Walter Scherau - das Herz des Ohnsorg-Theaters
Das Hamburger Platt war die Sprache seiner Kindheit: Walter Scherau. Als Sohn eines Hafenarbeiters wird er am 10. Januar 1903 geboren und wächst in einer Seitengasse auf St. Pauli auf. Gern wäre er zur Oper gegangen. Aber seine Eltern überreden ihn, eine Ausbildung zum Kaufmann zu absolvieren. Nebenbei nimmt er Gesangsunterricht und schnuppert Theaterluft bei einer Laienspielgruppe. Heimlich.
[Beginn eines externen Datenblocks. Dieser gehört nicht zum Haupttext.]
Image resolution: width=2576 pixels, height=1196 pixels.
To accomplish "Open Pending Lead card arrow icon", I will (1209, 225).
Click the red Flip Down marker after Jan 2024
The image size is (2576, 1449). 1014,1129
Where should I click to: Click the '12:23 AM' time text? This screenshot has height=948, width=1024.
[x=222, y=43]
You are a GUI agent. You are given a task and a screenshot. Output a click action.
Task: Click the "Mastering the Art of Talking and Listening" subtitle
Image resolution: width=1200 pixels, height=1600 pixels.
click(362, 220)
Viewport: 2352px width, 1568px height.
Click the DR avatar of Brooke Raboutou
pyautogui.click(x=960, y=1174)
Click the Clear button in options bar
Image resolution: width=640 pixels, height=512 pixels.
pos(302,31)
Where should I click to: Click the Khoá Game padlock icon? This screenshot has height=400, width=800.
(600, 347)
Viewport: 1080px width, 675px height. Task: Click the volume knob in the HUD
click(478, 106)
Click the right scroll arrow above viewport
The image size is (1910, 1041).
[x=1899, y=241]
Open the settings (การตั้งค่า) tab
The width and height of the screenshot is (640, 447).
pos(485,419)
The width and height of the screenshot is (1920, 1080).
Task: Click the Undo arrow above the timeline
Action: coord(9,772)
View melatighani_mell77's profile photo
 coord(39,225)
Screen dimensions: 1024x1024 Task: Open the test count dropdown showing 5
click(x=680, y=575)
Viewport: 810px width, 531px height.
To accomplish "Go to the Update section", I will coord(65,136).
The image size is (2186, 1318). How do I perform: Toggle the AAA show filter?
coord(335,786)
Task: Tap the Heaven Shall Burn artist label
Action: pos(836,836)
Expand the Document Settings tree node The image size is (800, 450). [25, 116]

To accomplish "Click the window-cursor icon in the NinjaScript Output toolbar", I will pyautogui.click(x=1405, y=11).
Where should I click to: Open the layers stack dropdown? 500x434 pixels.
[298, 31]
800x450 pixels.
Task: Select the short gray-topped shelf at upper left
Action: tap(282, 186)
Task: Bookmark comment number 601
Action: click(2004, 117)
Um nicht mit seinem Bruder Karl Voscherau (Vater des späteren Ersten Bürgermeisters von Hamburg, Henning Vorscherau), der am Thalia-Theater Karriere macht, verwechselt zu werden, nennt er sich Walter Scherau.
Künstler und Kaufmann
1949 schafft er endlich den Sprung auf die Bühne und findet sein berufliches Zuhause im Richard Ohnsorg-Theater an den Großen Bleichen. Aber nicht nur als Schauspieler. Man holt ihn wegen seiner kaufmännischen Ausbildung auch als Berater des damaligen Intendanten Hans Mahler. Als dieser verpflichtet er den legendären Henry Vahl für das Ohnsorg-Theater. Das Einstellungsgespräch zwischen den beiden ist eine der zahlreichen Anekdoten, an die Heidi Kabel sich immer wieder gerne erinnerte: "Henry verlangte 50 Mark Abendgage und dazu eine Gage für die Proben. Scherau antwortete: 'Dafür bekomme ich auch Hans Albers.' Henry nahm seinen Hut, stand auf und meinte: 'Dann nehmen Sie doch Hans Albers.' Scherau hielt ihn zurück. Henry gelang es, 40 Mark Abendgage herauszuschlagen und ein zusätzliches Probengeld. Scherau verdonnerte ihn zur Verschwiegenheit; niemand dürfe jemals etwas von dieser Stargage erfahren, weil sonst das Gagengefüge unseres Theaters ins Wanken geraten wäre."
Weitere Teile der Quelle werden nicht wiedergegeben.